Vasomotor Symptoms as a sex hormone-dependent disorder in women and men, Hot Flashes

Trial Purpose

Researchers are looking for a better way to treat vasomotor symptoms (VMS), also known as hot flashes.

Hot flashes are intense and sudden feelings of heat along with sweating and reddening of the skin. These are common for women going through the menopause but can also occur in men. Such symptoms are called VMS and are caused by changes in sex hormone levels.

The study treatment, elinzanetant, is being tested for the treatment of VMS in both men and women. It works by blocking the activity of a substance called neurokinin, which is thought to play a role in starting hot flashes.

Elinzanetant may cause lasting effects like sleepiness and tiredness. Such effects may make driving unsafe.

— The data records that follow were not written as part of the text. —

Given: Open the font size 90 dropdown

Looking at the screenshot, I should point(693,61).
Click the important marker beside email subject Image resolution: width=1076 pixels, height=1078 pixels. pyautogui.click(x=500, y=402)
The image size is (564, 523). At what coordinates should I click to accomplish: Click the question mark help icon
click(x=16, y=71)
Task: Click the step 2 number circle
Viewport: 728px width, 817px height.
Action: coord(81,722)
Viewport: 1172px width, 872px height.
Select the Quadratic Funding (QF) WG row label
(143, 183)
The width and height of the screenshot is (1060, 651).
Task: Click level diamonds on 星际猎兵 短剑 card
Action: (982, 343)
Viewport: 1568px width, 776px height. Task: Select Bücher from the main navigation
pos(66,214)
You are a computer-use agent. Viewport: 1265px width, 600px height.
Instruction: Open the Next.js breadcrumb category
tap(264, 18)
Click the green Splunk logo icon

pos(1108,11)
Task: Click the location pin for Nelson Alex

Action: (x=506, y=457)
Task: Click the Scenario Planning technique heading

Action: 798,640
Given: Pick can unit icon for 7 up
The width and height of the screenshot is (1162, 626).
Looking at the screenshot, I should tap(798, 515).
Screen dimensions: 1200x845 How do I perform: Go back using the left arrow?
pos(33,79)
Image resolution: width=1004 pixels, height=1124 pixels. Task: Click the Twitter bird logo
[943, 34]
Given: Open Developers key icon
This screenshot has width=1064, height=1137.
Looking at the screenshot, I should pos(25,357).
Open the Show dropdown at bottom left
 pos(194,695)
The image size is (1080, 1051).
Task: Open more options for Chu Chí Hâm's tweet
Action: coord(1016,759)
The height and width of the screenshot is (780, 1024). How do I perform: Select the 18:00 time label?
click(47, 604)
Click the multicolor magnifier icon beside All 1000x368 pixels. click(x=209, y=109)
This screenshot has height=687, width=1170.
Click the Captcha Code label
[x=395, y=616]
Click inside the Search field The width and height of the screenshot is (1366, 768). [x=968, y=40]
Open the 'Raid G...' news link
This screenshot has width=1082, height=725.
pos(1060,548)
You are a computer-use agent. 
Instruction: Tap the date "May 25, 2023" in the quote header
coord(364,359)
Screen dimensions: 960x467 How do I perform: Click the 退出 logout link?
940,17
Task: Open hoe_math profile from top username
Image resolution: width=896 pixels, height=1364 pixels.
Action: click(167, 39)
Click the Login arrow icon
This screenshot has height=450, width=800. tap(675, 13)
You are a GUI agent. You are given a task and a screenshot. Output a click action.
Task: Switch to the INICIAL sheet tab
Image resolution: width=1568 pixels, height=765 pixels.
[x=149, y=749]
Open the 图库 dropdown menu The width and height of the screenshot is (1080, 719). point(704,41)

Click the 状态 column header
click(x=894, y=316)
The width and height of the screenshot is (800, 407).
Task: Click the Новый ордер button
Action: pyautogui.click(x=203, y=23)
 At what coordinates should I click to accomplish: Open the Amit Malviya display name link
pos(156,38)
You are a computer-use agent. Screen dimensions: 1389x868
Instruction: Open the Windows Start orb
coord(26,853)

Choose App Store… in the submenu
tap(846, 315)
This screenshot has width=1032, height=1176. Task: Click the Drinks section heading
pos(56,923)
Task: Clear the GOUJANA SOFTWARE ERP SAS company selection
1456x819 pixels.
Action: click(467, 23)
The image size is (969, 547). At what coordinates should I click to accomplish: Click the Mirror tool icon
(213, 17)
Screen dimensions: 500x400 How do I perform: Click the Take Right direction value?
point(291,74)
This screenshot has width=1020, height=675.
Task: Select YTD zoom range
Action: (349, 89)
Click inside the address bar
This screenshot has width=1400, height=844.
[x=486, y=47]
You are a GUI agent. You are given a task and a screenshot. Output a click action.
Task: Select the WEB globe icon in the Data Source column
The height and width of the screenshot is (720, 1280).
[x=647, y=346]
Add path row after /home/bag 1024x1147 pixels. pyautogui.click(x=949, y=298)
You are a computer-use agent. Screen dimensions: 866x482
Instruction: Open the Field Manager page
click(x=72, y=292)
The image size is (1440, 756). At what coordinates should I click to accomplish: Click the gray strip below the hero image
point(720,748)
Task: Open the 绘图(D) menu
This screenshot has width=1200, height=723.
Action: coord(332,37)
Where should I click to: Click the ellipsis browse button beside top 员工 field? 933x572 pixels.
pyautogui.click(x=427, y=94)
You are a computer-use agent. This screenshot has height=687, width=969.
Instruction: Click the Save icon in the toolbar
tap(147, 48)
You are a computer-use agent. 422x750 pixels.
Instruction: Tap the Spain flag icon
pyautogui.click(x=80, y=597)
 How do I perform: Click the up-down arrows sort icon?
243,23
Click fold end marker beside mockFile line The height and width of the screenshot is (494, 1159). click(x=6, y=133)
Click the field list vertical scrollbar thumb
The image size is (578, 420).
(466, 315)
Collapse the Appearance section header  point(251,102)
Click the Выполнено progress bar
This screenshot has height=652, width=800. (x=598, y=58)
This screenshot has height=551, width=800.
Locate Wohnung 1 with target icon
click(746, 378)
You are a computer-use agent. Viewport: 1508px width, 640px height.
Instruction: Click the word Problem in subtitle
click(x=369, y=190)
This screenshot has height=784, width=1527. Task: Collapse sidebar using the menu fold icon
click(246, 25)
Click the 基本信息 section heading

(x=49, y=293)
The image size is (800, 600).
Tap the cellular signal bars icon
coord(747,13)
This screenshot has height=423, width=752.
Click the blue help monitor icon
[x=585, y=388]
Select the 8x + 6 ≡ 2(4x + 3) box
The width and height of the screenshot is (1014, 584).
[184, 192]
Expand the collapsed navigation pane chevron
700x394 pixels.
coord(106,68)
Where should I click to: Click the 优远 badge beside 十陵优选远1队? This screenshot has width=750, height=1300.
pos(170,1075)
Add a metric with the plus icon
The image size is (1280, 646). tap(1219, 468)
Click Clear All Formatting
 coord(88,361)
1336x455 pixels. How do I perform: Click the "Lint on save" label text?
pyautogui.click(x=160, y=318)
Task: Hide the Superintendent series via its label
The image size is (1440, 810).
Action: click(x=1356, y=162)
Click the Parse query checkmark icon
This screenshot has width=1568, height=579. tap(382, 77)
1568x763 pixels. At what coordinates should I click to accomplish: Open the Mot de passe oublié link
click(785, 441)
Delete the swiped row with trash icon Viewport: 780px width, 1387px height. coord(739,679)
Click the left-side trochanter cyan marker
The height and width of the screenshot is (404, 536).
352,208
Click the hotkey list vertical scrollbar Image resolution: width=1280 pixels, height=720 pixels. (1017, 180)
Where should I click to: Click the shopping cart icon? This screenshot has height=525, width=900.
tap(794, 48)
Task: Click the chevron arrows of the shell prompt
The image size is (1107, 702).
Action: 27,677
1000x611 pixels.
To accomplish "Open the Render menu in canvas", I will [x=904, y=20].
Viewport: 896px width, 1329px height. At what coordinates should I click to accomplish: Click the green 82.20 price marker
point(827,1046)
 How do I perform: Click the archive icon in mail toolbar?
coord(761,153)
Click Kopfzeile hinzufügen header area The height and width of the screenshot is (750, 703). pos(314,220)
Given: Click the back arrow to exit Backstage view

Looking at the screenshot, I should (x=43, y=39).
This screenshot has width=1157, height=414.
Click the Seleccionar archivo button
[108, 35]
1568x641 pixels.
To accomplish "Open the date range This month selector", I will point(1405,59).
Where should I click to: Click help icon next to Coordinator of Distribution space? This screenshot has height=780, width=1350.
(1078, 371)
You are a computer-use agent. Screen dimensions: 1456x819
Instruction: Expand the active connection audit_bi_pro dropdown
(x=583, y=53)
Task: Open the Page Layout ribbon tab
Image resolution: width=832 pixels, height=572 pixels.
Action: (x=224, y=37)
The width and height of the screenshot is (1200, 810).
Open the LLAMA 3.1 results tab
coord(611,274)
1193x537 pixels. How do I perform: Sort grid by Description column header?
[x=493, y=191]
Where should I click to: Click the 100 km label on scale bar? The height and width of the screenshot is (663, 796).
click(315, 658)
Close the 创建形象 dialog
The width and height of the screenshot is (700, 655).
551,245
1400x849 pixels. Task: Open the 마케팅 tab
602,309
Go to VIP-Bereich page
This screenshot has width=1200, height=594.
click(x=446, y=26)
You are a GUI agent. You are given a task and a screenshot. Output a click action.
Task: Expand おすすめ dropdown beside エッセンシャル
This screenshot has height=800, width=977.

The main purpose of this study is to learn how elinzanetant affects the ability to drive the next day in healthy women.

For this, researchers will study participants’ ability to keep a stable position within their lane while driving on a straight road on a computer-based driving test (also known as a driving simulator).

In this study, participants will take 2 different doses of elinzanetant, another drug called zopiclone, and matching placebos to these drugs.

Zopiclone helps treat sleeping problems. A placebo looks like a study drug but does not have any medicine in it.

Participants will take elinzanetant, zopiclone, and their matching placebos by mouth.

This study will have 4 treatment periods with each period lasting 6 days. In each period, participants will receive one of the following treatments in an order assigned to them randomly (by chance):
- dose A of elinzanetant and a zopiclone placebo
- dose B of elinzanetant and a zopiclone placebo
- zopiclone 7.5 milligrams (mg) and elinzanetant placebo
- elinzanetant placebo and zopiclone placebo

Each participant will be in the study for around 15 weeks with up to 6 visits to the study site.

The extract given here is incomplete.